What is the reasoning behind this please Dani?

Courty

If you look in the bottom box first, the top box which you have placed to one side remains fairly undisturbed until you put it back on top to inspect it. If you did it the other way round you would have smoked a disproportionate number of bees in the bottom box, and annoyed them by inspecting the frames above them.
 
Queen balling is a strange one. Year before last I did a routine inspection of a colony at a good time and on a decent weather day and found them balling to death a perfectly good queen. Put the lid back on that hive and inspected the one next to it and couldn't believe it, the workers were balling that queen to death too.
 
Well I stopped inspecting any more colonies at that site for a while and left them to make new queens....but went in after about 5 days to remove all but one queen cell leaving the best looking open one.
 
If you look in the bottom box first, the top box which you have placed to one side remains fairly undisturbed until you put it back on top to inspect it. If you did it the other way round you would have smoked a disproportionate number of bees in the bottom box, and annoyed them by inspecting the frames above them.

That makes good sense, thank you.

Courty
 
And double brood might better be inspected by looking at the bottom box first?



that is a good point I have never thought about .... but I thought by doing it top down you are more likely to get a queen to go into the bottom box and so 'safer' - the top box would need to have queen excluder top and bottom to prevent HM getting crushed ..no ?
 
Last edited:
I thought by doing it top down you are more likely to get a queen to go into the bottom box and so 'safer'
She can just as easily pop down into the bottom box then straight back up onto the frame you've just inspected. a lot of sense in splitting the boxes before starting
 
She can just as easily pop down into the bottom box then straight back up onto the frame you've just inspected. a lot of sense in splitting the boxes before starting


so basically to confirm ...

paynes roof upside down ... super's on the roof at 45 angle ... then spare queen exluder on top of those supers .......

..... then place the top brood box (with its queen excluder still stuck on ) on top of the super stack with qx to stop HM wandered into the supers...

then inspect the bottom brood box ...

cool will do that going forward (assuming I have that sequence correct)
 
If you look in the bottom box first, the top box which you have placed to one side remains fairly undisturbed until you put it back on top to inspect it.

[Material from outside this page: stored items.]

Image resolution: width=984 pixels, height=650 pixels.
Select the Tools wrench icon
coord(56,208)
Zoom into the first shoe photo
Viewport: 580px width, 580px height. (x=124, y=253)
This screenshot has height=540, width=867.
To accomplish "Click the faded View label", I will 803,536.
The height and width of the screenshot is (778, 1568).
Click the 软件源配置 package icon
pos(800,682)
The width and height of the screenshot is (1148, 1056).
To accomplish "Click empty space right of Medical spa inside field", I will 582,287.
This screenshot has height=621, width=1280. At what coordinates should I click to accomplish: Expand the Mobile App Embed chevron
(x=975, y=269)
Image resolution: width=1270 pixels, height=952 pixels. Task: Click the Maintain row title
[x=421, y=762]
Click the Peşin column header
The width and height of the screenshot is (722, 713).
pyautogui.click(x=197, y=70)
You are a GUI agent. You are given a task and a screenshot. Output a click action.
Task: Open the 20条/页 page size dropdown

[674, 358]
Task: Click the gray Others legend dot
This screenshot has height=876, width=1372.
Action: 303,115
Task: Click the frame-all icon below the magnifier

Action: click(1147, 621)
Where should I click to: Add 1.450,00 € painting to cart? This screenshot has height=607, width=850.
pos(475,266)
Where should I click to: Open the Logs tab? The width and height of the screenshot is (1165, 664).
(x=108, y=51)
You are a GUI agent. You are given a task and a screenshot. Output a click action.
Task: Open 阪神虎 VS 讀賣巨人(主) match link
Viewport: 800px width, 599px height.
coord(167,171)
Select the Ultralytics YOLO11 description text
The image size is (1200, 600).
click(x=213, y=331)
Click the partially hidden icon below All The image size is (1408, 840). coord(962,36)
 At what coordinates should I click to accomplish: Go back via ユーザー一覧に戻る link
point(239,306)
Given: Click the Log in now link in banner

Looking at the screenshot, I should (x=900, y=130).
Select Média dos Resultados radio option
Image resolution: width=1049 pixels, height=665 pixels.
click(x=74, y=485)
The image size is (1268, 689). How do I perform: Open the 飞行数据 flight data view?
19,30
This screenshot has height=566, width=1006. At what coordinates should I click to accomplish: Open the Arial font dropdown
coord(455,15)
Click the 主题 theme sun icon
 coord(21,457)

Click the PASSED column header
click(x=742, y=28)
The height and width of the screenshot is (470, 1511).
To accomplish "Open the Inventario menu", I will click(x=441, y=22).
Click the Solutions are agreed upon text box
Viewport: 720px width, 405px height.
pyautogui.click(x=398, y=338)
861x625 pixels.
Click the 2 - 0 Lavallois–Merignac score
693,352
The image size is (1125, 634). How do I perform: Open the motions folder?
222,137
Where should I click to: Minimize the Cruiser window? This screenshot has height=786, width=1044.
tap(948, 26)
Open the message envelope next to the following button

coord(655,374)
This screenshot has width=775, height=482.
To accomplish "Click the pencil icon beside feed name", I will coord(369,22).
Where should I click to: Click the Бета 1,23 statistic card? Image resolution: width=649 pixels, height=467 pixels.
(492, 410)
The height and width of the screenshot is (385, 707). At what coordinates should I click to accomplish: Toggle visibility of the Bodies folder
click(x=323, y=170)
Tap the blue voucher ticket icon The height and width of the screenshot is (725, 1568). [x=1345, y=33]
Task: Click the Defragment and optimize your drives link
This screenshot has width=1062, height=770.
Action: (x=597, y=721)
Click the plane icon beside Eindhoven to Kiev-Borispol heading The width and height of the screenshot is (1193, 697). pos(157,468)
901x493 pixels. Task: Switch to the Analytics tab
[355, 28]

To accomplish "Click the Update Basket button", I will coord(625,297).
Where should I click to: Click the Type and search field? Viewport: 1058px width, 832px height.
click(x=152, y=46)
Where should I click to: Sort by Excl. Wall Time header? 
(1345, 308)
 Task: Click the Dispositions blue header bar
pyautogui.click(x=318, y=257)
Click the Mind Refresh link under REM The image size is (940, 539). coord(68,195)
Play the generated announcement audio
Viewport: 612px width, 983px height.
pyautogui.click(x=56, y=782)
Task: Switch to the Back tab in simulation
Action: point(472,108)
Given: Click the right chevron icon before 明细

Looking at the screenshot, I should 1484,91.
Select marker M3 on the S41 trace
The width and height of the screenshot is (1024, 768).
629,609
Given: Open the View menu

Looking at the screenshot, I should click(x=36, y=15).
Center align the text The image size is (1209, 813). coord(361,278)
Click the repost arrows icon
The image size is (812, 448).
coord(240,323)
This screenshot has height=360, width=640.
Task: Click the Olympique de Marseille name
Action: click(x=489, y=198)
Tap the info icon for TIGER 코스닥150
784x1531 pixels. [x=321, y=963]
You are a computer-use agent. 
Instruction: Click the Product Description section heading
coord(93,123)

If you did it the other way round you would have smoked a disproportionate number of bees in the bottom box, and annoyed them by inspecting the frames above them.

You can split the boxes and put the top one to one side with very little smoke and the bottom one will always be more of a problem as it's occupied by all the returning, foraging bees and the reason a lot don't look through those frames unless swarm cells detected in the top.
I think that is what Dani was getting at.
Also what drex said, inspect boxes while they are split.
 
I have plenty of home made cover boards ( with no holes) , when I remove the top BB I stand it on an upturned cover board, giving extra space under the frames. I put a cover board on top of the box I am not inspecting, once the other has been gone through I place the top cover board over that one, and look through the other. Whether I do top or bottom BB first depends on what I am checking for.
 
Thanks guys for all the guidance... I will be inspecting each bb separately from now on. Still a bit frustrated that my best hive is now queenless and will have to go through the process of making a new queen and lose that brood time. I suppose it shouldn't swarm now as it is very strong at the moment.
 
Thanks guys for all the guidance... I will be inspecting each bb separately from now on. Still a bit frustrated that my best hive is now queenless and will have to go through the process of making a new queen and lose that brood time. I suppose it shouldn't swarm now as it is very strong at the moment.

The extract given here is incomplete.